写真を撮り忘れましたが、このバルコニーから眺める近所の桜がきれいでした。
障子はテラスドアがむき出しでは「黙思庵」の雰囲気が損なわれてしまいますので、それを隠す役割をしています。
「中世古の家」のHさんから「建築相談会に参加したい」とお電話を頂いたのは4年前の3月のことでした。
当時は時期未定でしたので見学会の度にご案内させていただいく関係でしたが、
一昨年の秋になって「ボチボチはじめてください」ということで、本格的に家づくりがはじまります。

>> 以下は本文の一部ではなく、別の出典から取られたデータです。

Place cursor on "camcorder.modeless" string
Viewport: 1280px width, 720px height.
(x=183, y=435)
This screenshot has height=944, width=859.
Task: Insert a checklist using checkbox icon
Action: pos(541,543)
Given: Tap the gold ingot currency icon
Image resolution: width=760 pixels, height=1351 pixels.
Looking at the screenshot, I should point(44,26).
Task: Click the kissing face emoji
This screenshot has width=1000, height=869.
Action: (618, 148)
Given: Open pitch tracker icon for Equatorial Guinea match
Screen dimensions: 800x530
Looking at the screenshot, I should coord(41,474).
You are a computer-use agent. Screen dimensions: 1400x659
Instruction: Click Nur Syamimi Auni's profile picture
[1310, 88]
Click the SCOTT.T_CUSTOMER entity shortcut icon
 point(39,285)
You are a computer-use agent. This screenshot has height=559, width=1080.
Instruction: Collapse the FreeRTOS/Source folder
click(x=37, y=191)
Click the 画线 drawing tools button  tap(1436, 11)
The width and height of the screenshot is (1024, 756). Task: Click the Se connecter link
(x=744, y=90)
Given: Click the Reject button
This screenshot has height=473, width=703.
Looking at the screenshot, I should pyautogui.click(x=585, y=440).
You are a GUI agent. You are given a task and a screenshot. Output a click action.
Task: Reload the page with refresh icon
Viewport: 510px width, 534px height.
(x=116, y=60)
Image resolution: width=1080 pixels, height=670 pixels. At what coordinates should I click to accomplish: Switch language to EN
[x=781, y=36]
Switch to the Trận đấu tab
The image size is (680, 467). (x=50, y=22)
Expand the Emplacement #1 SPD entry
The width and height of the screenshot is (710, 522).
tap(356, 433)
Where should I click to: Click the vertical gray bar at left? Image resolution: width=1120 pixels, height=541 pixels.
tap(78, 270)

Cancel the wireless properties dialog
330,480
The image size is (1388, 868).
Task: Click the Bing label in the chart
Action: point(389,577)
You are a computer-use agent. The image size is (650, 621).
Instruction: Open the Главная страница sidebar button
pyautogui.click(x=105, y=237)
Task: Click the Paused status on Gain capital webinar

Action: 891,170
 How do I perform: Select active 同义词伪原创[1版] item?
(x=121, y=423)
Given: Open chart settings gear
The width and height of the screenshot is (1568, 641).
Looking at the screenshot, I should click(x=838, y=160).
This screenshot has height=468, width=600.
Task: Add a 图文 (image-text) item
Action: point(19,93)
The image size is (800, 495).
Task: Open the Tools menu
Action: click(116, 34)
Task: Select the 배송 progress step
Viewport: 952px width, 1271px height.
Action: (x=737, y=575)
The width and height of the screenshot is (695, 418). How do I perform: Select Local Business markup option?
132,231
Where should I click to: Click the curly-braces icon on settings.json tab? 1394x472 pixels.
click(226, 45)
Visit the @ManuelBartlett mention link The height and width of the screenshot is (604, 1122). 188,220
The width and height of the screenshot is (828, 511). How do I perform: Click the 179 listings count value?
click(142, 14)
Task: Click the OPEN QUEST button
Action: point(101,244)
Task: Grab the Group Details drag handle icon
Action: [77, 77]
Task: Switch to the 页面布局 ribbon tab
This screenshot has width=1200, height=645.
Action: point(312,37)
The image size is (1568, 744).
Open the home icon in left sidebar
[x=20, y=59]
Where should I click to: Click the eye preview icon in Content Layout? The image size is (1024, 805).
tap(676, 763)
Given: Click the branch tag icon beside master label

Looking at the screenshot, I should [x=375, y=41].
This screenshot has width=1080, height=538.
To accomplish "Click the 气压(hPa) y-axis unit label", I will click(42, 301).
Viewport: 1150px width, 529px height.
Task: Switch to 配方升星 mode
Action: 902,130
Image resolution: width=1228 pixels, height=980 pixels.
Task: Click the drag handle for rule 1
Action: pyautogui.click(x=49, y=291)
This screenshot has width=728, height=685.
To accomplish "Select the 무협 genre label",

建築が好きな奥様主導で打ち合わせが進みましたが、やがてご主人様にも家づくりに興味をお持ちいただけるようになり
工事が始まると、工事が進む様を確認するのが楽しくて奥様より足繁く現場に通ってくださったそうです。
家づくりが好きな奥様は勿論、ご主人様にも家づくりを楽しんでいただけたことが何より嬉しいことでした。
Hさん、竣工おめでとうございます。